This post was written during Alex Altair's agent foundations fellowship program, funded by LTFF. Thank you Alex Altair, Alfred Harwood, Daniel C for feedback and comments.
Introduction
The selection theorems agenda aims to prove statements of the following form: "agents selected under criteria X has property Y," where Y are things such as world models, general purpose search, modularity, etc. We're going to focus on world models.
But what is the intuition that makes us expect to be able to prove such things in the first place? Why expect world models?
Because: assuming the world is a Causal Bayesian Network with the agent's actions corresponding to the D (decision) node, if its actions can robustly control the U (utility) node despite various "perturbations" in the world, then intuitively it must have learned the causal structure of how U's parents influence U in order to take them into account in its actions.

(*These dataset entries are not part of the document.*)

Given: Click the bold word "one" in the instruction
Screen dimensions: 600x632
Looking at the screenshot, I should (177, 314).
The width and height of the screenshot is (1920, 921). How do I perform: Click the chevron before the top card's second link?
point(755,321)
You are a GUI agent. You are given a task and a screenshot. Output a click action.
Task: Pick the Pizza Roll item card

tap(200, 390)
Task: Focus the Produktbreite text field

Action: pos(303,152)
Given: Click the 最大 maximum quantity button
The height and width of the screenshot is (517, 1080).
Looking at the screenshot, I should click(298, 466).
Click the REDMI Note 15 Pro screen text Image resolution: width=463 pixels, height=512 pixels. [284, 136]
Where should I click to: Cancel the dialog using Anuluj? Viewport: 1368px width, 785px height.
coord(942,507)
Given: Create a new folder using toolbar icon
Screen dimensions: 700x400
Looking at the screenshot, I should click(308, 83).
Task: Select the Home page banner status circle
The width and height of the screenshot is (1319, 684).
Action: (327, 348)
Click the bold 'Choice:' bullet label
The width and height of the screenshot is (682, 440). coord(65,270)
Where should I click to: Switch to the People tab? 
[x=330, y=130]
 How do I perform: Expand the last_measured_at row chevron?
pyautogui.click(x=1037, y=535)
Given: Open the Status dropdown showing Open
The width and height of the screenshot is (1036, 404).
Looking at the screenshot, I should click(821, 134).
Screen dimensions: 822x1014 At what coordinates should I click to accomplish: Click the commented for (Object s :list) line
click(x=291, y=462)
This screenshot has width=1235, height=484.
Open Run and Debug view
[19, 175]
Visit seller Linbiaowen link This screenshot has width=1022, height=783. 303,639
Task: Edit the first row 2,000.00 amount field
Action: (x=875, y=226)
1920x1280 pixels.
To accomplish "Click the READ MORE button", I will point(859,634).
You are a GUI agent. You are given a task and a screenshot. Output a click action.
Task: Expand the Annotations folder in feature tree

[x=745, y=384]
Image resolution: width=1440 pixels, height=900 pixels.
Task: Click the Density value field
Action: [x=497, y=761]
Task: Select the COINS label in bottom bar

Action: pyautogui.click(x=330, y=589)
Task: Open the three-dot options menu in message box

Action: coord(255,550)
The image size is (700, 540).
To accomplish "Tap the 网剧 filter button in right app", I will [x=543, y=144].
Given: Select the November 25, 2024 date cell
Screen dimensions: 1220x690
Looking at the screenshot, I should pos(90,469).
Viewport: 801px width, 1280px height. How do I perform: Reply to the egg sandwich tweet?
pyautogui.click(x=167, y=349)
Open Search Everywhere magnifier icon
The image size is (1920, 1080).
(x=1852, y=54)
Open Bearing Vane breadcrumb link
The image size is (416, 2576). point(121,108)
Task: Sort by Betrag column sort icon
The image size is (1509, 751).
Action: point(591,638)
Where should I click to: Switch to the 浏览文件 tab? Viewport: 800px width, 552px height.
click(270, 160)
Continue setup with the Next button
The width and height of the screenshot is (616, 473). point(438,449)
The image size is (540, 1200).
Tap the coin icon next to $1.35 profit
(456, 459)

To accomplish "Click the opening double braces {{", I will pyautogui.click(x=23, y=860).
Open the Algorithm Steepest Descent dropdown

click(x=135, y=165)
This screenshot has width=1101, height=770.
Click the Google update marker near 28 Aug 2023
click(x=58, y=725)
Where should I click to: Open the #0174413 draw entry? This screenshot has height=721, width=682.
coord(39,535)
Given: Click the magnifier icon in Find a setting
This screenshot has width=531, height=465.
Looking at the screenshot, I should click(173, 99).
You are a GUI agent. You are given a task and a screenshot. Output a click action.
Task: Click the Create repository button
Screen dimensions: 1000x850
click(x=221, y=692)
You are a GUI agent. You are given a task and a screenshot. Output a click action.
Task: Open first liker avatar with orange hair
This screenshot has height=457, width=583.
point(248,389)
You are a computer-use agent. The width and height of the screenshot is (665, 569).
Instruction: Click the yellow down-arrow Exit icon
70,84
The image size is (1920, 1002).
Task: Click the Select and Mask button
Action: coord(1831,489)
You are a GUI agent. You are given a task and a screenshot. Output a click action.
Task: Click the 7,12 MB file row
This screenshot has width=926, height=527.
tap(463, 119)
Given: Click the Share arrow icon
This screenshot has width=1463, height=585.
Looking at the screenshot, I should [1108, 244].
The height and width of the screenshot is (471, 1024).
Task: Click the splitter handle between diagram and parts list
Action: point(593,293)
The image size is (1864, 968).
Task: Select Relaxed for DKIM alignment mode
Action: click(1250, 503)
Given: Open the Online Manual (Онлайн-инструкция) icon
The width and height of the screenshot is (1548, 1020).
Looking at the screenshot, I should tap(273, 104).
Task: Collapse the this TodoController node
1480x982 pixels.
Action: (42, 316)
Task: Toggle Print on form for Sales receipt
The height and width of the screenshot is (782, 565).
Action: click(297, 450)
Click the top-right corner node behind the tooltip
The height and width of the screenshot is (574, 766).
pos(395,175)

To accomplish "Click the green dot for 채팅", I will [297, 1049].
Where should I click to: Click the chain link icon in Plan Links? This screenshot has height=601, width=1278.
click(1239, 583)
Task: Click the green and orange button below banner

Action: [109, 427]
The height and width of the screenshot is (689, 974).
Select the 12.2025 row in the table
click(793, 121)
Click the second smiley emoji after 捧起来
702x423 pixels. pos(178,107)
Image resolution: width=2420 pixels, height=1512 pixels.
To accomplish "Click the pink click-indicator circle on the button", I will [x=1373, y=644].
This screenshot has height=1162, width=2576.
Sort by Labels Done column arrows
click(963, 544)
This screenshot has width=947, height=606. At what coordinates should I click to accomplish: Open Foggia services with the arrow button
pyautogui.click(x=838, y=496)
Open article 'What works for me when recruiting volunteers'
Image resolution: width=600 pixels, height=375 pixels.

And the same for the causal structure of how U's parents' parents influence U's parents ... and by induction, it must have further learned the causal structure of the entire world upstream of the utility variable.
This is the intuitive argument that the paper Robust Agents Learn Causal World Model by Jonathan Richens and Tom Everitt formalizes.
Informally, its main theorem can be translated as: if an agent responds to various environment interventions by prescribing policies that overall yield low regret, then it's possible to appropriately query the agent to reconstruct an implicit world model that matches up with the ground truth causal structure.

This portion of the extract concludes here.